3.3. Multimodal Sensor Fusion

As proved in the previous section, the IMU placed on the chest was the most effective sensor location for the LSTM model. Its superior performance is attributed to its strategic location on the torso, which provides stable, consistent data relevant to many upper-body activities. Hence, its central placement helps in accurately capturing core movements and reducing interference from other body parts, resulting in better performance in activity classification. Focusing on this case consideration, a characteristic plot of the training and validation loss decreasing over the epochs is depicted in Figure 5. The very low generalization gap, evidenced by the close alignment of training and validation loss curves, indicates that the model is performing well both on the training data and on unseen validation data. Furthermore, the smooth and decreasing curves demonstrate that the model is learning effectively and making consistent progress in minimizing loss over time.

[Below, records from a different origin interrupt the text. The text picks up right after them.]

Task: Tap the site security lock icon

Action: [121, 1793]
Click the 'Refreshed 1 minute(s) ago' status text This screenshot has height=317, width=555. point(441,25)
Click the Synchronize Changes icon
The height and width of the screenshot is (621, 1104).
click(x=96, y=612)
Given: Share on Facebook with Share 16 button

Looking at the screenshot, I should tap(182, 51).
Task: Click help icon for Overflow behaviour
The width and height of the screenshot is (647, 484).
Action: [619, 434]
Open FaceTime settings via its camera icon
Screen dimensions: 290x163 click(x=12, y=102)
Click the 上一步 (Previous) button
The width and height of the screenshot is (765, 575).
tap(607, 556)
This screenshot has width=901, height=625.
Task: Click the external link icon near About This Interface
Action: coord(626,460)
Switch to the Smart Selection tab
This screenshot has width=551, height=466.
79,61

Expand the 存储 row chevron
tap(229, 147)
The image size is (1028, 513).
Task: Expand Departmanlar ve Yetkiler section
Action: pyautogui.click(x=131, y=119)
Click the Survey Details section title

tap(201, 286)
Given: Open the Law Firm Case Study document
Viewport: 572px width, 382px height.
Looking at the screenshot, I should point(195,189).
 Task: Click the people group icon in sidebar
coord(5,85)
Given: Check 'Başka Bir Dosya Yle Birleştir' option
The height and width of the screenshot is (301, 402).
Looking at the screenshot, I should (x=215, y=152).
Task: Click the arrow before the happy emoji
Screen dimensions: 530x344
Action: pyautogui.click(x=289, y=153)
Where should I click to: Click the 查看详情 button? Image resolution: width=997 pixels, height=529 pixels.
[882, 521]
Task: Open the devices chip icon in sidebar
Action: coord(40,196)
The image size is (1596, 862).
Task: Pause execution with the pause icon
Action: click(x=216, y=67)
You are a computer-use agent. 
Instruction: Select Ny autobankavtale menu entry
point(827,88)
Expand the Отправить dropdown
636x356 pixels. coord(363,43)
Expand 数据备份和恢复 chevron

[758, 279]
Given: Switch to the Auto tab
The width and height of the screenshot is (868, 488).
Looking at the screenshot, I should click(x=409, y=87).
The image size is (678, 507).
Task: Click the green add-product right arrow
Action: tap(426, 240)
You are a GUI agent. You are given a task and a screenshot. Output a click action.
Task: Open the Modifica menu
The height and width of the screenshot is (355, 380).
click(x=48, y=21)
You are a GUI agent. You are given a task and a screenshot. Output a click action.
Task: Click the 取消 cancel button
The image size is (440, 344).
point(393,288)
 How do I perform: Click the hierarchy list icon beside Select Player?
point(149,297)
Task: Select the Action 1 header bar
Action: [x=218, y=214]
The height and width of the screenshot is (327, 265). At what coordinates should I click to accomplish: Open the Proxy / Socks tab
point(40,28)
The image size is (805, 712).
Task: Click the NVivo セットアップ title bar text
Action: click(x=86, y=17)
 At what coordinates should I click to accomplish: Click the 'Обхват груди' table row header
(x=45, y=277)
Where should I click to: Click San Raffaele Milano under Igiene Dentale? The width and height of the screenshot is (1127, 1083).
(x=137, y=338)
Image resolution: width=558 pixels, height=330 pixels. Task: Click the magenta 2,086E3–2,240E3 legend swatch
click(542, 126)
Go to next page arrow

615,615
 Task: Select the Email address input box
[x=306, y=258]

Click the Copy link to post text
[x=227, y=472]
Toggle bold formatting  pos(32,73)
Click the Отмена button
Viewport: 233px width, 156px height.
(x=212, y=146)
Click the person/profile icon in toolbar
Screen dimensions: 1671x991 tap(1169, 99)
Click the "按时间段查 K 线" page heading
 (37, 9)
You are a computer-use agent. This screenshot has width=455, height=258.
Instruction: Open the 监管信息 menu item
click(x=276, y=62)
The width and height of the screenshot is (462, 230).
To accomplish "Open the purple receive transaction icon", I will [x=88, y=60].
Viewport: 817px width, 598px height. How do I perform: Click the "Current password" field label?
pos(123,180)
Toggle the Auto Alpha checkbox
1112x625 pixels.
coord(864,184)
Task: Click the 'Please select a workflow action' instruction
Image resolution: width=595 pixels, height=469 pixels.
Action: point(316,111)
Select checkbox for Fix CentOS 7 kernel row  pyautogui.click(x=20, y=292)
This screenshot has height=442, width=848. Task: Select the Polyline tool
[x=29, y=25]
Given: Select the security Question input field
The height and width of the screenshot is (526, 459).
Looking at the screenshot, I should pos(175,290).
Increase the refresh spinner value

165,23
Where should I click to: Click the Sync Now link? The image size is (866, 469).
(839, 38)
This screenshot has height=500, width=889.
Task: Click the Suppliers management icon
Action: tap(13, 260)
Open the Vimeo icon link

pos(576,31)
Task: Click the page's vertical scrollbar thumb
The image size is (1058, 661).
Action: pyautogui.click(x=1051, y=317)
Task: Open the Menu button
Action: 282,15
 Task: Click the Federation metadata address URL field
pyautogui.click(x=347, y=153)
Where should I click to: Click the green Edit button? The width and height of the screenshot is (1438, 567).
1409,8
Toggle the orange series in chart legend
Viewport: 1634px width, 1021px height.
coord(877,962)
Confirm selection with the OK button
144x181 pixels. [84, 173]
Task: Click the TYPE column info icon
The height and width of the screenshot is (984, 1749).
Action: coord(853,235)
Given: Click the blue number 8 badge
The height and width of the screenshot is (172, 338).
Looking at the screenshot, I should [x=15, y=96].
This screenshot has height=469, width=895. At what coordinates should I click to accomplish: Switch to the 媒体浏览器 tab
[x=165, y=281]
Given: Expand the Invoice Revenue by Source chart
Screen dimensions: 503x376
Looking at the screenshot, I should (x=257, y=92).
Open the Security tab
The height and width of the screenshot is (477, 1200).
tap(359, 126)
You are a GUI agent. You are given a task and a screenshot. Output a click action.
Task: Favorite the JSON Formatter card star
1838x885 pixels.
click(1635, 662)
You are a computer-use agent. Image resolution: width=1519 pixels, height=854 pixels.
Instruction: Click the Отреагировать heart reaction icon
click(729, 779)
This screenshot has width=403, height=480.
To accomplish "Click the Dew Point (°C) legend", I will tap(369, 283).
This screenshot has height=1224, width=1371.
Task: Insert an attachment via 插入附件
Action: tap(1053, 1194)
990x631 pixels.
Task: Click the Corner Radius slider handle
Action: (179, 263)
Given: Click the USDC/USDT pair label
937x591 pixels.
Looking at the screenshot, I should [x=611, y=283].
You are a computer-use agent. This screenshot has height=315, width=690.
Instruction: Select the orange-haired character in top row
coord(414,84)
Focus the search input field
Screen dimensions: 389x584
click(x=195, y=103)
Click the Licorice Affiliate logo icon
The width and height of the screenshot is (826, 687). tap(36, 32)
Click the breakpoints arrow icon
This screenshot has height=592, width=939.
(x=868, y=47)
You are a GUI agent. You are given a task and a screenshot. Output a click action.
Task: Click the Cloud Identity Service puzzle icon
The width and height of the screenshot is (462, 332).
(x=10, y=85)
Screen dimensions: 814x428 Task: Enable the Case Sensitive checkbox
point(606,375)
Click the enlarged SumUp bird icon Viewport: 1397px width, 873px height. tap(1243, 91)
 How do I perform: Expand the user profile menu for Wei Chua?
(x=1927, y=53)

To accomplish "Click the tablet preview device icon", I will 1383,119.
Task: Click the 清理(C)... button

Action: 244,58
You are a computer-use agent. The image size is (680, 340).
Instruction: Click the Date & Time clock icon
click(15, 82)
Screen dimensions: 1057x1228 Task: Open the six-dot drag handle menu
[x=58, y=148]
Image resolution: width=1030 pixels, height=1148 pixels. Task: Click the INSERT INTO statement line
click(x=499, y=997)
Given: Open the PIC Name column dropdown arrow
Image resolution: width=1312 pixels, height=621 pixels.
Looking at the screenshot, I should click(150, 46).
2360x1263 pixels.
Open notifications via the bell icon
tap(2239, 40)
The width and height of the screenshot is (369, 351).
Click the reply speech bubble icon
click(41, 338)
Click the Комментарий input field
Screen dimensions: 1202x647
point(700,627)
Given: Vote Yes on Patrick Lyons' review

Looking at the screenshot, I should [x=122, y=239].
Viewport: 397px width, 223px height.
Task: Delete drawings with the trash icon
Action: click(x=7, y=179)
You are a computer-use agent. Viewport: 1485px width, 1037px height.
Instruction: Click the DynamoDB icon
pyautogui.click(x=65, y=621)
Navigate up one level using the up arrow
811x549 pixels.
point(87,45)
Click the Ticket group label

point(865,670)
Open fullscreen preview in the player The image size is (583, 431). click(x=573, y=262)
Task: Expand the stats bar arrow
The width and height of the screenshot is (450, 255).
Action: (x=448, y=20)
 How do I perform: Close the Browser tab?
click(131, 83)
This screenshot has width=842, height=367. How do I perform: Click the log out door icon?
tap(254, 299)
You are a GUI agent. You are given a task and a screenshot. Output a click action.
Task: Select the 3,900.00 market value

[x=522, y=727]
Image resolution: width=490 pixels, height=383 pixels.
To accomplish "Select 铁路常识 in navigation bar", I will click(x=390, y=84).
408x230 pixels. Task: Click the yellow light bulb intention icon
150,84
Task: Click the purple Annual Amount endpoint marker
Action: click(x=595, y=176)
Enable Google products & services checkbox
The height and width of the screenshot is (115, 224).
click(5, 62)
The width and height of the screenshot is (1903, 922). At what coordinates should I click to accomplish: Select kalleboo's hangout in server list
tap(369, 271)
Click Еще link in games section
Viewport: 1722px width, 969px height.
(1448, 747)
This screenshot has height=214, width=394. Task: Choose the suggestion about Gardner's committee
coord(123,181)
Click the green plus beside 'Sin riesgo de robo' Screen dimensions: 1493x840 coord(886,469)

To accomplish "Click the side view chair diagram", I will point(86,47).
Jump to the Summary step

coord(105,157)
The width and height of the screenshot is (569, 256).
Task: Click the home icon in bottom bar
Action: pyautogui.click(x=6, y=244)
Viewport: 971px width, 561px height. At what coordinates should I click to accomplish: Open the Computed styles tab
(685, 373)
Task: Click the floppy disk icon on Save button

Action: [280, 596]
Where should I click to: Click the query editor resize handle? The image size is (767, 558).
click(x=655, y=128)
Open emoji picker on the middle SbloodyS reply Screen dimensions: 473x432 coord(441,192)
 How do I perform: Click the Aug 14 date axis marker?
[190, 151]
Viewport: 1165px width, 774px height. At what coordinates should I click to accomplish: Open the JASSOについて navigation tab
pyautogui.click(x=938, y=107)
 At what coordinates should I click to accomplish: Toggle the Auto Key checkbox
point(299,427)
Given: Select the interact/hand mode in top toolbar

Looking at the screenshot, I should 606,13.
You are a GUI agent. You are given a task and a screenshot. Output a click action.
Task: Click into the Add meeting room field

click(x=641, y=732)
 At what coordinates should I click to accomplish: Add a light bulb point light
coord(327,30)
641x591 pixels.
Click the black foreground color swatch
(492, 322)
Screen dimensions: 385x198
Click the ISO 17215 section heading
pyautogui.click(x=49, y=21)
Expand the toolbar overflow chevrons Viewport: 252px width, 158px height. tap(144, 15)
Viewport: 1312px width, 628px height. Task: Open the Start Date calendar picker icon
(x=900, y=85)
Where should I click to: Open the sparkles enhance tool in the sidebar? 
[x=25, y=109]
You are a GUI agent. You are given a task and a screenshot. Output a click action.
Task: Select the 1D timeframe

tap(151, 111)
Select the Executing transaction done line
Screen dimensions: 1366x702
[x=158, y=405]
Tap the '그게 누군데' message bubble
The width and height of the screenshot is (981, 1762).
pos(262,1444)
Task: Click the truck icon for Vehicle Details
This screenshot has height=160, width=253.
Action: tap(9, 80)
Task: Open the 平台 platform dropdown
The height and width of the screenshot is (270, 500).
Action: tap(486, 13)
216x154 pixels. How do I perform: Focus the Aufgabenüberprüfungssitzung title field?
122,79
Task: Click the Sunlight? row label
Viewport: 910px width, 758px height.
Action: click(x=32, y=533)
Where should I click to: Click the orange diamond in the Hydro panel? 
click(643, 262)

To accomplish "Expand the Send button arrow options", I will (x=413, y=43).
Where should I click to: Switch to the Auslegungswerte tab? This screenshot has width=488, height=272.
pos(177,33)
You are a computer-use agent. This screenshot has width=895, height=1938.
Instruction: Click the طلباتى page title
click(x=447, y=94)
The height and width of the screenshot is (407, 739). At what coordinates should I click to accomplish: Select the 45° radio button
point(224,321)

As detailed in Section 2.1, this study considers signals acquired from accelerometer, gyroscope, and magnetometer sensors. These sensors are all integral components of the IMUs utilized in this research. Sensor fusion was applied towards combining results for multimodal data similarly to studies like [49]. For the evaluation, F1-score was used in order to guarantee the fairness and consistency of the subsequent comparisons, as it is a useful performance indicator for imbalanced classes like the present one [24,48]. In addition, only the IMU at the chest was considered in this section, as it proved to yield the best model performance compared with the other body positions.

First, the overall performance of single sensor modality was assessed for predicting the investigated activities. As depicted in Table 4, the magnetometer consistently outperforms the accelerometer and gyroscope in terms of F1-score, by showing an F1-score equal to 0.783. The lowest performance was achieved by taking into account only the accelerometers. Combining data from multiple sensors proved to lead to improved performance compared to using a single sensor, stressing the value of multimodal sensor fusion in enhancing classification accuracy. Indicatively, the records of the magnetometer when fused with those of either accelerometers or gyroscopes provided F1-scores equal to 0.887 or 0.915, respectively, whereas the combination of accelerometers and gyroscopes resulted in the lowest model performance (F1-score equal to 0.774). The highest F1-score of 0.939 was achieved by combining all three sensors, indicating that the complementary information from the accelerometer, gyroscope, and magnetometer is very important for accurate activity classification.

4. Discussion

This study deals with the impact of sensor placement and multimodal sensor fusion on the performance of an LSTM-based model for activity classification. The investigated activities are related to a collaborative human-robot scenario in which a UGV follows workers during the harvesting process to transport full crates out of the field, as presented in [9,12]. Overall, by optimizing key hyper-parameters, the model achieved high accuracy in classifying activities.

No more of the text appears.